Update the items below by replacing every "SMITH" with "SMYTH" and keeping everything else the same. Leave the pictures out of your answer.

── Excerpted data ──

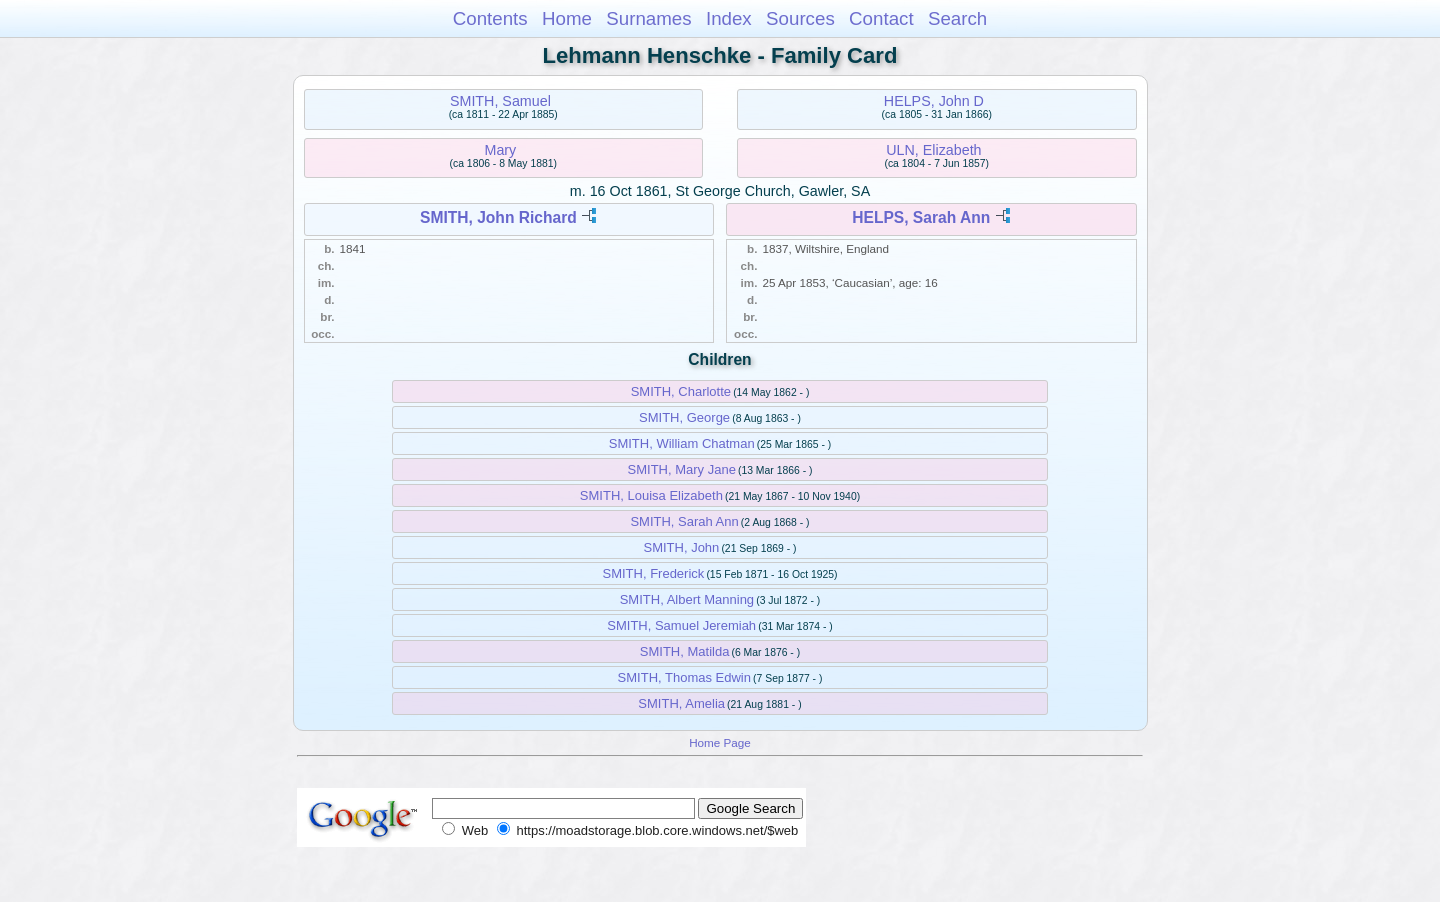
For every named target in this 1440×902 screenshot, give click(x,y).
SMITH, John (681, 547)
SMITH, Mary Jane (682, 469)
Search (957, 18)
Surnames (648, 18)
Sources (800, 18)
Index (729, 18)
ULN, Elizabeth (933, 150)
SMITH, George (684, 417)
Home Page (720, 742)
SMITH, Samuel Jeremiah (681, 625)
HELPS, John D (934, 101)
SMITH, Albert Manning (687, 599)
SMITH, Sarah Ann (684, 521)
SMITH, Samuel (500, 101)
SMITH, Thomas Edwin (684, 677)
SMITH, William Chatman (682, 443)
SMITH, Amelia (681, 703)
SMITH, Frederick (653, 573)
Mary (501, 150)
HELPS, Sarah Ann (921, 217)
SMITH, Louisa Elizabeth (651, 495)
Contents (490, 18)
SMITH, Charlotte (681, 391)
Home (567, 18)
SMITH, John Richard (498, 217)
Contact (881, 18)
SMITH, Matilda (685, 651)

───

* _The answer_
For every named target in this 1440×902 screenshot, give click(x,y).
SMYTH, John (681, 547)
SMYTH, Mary Jane (682, 469)
Search (957, 18)
Surnames (648, 18)
Sources (800, 18)
Index (729, 18)
ULN, Elizabeth (933, 150)
SMYTH, George (684, 417)
Home Page (720, 742)
SMYTH, Samuel Jeremiah (681, 625)
HELPS, John D (934, 101)
SMYTH, Albert Manning (687, 599)
SMYTH, Sarah Ann (684, 521)
SMYTH, Samuel (500, 101)
SMYTH, Thomas Edwin (684, 677)
SMYTH, William Chatman (682, 443)
SMYTH, Amelia (681, 703)
SMYTH, Frederick (653, 573)
Mary (501, 150)
HELPS, Sarah Ann (921, 217)
SMYTH, Louisa Elizabeth (651, 495)
Contents (490, 18)
SMYTH, Charlotte (681, 391)
Home (567, 18)
SMYTH, John Richard (498, 217)
Contact (881, 18)
SMYTH, Matilda (685, 651)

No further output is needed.